____ MATERIAL FOR THE TASK

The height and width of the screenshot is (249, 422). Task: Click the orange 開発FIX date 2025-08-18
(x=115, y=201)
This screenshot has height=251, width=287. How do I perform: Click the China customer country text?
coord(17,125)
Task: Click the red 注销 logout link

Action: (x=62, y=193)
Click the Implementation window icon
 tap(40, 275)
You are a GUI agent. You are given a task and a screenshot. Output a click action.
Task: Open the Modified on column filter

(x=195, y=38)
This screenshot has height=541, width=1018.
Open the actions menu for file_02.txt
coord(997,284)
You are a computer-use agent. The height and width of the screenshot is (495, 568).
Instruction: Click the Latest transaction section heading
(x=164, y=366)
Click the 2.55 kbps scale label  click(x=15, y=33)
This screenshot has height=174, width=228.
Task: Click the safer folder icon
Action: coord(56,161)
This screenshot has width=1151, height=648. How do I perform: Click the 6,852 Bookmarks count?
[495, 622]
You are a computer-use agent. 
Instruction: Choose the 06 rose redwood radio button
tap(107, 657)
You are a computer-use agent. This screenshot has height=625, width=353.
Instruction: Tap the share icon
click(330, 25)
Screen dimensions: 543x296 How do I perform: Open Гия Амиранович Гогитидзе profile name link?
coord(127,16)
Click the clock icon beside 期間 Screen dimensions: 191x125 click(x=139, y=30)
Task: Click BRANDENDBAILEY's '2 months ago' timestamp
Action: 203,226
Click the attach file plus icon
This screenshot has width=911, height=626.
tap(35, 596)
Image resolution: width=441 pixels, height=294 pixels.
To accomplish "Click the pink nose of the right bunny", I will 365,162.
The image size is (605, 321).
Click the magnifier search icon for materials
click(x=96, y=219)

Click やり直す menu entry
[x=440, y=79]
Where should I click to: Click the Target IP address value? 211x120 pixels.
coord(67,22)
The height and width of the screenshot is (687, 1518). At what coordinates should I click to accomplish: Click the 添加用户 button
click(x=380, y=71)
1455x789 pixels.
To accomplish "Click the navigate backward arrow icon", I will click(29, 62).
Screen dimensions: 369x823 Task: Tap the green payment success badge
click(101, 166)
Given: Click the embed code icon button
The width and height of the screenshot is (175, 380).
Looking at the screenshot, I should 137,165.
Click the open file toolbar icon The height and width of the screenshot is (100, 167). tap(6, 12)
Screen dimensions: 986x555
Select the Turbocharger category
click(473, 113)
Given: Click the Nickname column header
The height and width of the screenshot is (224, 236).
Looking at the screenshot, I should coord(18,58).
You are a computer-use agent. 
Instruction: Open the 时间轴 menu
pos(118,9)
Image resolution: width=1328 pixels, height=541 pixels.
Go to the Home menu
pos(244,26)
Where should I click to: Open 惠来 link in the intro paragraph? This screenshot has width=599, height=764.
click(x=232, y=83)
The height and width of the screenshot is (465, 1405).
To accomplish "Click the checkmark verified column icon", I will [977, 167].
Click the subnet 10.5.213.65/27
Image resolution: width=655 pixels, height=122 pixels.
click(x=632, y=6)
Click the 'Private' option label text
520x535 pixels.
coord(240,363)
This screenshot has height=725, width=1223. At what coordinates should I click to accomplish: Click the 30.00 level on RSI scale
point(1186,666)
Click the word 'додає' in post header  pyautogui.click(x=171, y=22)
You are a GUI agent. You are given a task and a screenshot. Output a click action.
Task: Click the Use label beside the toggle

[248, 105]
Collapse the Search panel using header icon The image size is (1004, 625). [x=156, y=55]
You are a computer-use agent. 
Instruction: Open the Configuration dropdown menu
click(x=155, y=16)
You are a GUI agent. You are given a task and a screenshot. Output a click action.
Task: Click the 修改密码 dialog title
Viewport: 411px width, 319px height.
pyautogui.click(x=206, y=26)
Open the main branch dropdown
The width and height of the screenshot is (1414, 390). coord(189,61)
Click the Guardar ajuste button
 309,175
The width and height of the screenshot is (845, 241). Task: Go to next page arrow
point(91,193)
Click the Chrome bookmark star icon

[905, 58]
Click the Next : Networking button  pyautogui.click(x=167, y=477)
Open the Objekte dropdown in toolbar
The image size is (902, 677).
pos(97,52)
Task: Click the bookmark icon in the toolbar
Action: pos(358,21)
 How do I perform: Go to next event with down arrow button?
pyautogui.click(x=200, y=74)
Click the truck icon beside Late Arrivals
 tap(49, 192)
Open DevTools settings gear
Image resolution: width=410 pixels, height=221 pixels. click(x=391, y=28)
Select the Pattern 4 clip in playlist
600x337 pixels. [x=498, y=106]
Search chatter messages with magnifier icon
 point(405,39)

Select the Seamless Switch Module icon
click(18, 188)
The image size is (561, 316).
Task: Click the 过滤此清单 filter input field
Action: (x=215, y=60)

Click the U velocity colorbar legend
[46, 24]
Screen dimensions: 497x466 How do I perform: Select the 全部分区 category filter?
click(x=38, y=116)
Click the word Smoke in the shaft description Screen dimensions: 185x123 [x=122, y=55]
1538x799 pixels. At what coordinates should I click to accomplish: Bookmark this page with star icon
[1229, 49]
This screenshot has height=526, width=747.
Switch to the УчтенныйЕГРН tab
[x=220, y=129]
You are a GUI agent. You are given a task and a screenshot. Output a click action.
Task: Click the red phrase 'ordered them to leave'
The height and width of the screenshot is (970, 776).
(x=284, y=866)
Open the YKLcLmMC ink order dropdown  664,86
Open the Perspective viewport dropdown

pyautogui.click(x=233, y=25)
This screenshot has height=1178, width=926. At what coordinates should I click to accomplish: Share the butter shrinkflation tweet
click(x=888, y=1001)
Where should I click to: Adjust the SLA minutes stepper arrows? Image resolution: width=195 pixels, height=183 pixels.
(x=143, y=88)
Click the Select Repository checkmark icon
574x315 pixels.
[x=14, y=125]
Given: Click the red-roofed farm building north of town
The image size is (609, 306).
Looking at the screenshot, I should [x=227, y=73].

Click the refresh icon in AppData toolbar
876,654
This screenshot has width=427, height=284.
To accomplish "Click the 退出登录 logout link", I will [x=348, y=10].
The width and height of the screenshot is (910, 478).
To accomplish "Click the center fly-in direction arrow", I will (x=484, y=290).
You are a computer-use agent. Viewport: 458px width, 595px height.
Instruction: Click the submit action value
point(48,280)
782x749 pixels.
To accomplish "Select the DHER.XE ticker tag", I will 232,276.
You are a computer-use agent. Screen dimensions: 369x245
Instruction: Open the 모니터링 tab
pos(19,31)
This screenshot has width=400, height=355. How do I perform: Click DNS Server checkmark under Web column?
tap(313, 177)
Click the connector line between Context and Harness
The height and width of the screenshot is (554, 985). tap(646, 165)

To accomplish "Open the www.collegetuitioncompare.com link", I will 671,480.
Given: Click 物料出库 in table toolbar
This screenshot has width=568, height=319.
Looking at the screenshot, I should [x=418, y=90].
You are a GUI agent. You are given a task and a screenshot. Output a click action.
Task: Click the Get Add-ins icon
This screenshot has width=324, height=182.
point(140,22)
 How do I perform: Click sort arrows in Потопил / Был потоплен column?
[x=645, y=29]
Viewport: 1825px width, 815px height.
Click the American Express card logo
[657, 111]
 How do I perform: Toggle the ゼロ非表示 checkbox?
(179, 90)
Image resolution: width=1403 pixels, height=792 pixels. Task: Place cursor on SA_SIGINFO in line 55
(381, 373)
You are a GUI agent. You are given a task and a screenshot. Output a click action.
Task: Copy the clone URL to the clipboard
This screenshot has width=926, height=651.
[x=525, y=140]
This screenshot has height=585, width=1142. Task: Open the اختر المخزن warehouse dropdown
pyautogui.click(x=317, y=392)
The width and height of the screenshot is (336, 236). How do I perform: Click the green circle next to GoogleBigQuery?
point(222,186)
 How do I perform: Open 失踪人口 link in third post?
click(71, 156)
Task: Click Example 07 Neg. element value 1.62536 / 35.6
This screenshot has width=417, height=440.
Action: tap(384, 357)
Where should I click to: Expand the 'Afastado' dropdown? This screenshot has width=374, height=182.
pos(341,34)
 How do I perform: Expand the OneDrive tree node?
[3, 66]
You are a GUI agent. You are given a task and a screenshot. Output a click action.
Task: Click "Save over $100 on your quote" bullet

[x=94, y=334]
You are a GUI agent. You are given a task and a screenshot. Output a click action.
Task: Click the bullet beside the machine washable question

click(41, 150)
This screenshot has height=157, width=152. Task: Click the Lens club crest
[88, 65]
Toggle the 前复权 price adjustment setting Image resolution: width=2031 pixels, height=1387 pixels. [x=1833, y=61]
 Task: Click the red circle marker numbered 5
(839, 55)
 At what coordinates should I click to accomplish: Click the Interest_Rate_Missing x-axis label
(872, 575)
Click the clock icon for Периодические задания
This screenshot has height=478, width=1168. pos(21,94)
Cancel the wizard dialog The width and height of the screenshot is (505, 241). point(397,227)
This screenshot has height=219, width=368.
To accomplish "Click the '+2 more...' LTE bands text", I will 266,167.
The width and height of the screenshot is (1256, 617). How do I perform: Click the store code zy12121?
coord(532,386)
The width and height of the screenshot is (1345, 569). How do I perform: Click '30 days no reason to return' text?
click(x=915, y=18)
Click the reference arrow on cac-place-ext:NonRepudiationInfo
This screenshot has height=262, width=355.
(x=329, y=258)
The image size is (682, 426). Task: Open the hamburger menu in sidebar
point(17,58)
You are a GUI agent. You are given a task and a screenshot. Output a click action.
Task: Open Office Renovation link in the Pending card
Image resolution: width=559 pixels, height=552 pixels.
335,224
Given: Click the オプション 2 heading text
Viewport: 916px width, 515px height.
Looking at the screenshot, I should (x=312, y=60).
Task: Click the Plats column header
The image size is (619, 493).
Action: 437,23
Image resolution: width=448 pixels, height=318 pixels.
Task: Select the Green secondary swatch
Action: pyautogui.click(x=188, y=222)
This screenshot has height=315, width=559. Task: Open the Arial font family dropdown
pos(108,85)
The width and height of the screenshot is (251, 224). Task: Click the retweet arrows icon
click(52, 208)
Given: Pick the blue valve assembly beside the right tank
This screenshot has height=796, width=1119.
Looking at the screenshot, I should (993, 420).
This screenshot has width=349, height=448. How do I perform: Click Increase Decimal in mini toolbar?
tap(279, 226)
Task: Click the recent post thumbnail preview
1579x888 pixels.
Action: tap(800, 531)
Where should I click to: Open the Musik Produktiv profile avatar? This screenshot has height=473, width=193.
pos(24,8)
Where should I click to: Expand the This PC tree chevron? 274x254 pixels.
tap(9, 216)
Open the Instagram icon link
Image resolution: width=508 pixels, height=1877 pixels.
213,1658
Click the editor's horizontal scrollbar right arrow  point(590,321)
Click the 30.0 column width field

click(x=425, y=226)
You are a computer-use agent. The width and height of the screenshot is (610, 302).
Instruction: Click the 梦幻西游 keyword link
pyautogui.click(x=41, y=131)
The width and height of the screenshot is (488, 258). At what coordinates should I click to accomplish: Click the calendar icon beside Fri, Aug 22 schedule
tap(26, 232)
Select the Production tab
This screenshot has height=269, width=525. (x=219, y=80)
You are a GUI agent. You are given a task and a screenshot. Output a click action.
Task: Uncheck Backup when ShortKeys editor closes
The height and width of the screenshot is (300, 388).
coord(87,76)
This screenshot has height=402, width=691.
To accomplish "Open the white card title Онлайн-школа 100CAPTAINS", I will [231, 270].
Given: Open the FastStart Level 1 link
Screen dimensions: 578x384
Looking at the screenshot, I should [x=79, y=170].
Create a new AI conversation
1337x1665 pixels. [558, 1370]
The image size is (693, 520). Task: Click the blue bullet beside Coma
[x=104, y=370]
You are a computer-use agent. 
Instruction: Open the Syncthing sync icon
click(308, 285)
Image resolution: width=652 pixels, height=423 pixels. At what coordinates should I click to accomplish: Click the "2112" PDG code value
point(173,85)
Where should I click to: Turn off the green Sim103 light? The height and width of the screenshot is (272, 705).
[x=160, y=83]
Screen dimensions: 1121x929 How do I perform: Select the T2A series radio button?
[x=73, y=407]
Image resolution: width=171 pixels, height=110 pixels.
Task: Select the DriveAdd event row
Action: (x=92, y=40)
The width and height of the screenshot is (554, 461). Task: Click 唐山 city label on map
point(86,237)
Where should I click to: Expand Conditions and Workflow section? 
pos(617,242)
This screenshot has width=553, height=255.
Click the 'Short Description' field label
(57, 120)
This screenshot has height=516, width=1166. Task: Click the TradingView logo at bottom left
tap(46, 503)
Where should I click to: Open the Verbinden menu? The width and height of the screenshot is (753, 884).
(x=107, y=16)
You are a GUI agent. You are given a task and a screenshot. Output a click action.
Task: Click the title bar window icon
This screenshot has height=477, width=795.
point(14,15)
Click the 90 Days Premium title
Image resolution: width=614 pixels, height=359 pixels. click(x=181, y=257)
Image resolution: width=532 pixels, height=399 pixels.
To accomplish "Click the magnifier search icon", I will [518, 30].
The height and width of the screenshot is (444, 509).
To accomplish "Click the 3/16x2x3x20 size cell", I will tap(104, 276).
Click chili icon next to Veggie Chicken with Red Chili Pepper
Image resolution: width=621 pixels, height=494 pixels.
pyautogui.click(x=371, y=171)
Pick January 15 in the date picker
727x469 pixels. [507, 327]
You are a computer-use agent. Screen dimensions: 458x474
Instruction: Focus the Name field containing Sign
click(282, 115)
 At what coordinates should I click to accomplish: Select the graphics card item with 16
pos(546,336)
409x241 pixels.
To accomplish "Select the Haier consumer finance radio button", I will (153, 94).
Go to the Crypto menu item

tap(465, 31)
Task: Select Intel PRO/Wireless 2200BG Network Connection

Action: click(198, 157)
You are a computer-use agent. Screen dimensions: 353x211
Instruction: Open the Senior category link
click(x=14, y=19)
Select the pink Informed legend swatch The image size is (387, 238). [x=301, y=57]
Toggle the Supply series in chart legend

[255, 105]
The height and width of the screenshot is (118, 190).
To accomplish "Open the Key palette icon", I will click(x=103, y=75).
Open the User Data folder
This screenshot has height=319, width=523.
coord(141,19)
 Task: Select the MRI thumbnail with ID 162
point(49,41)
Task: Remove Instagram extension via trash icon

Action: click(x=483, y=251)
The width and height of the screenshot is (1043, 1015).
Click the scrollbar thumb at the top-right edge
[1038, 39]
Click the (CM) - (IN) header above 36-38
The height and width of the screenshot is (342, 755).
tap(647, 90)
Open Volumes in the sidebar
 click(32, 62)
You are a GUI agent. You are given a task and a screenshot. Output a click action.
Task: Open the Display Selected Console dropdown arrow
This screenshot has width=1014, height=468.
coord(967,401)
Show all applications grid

________

Wherever the string "pink" occurs in the listing, return the line it sits on.

● **WRITTEN SOLUTION**
To accomplish "Click the pink nose of the right bunny", I will 365,162.
Select the pink Informed legend swatch The image size is (387, 238). [x=301, y=57]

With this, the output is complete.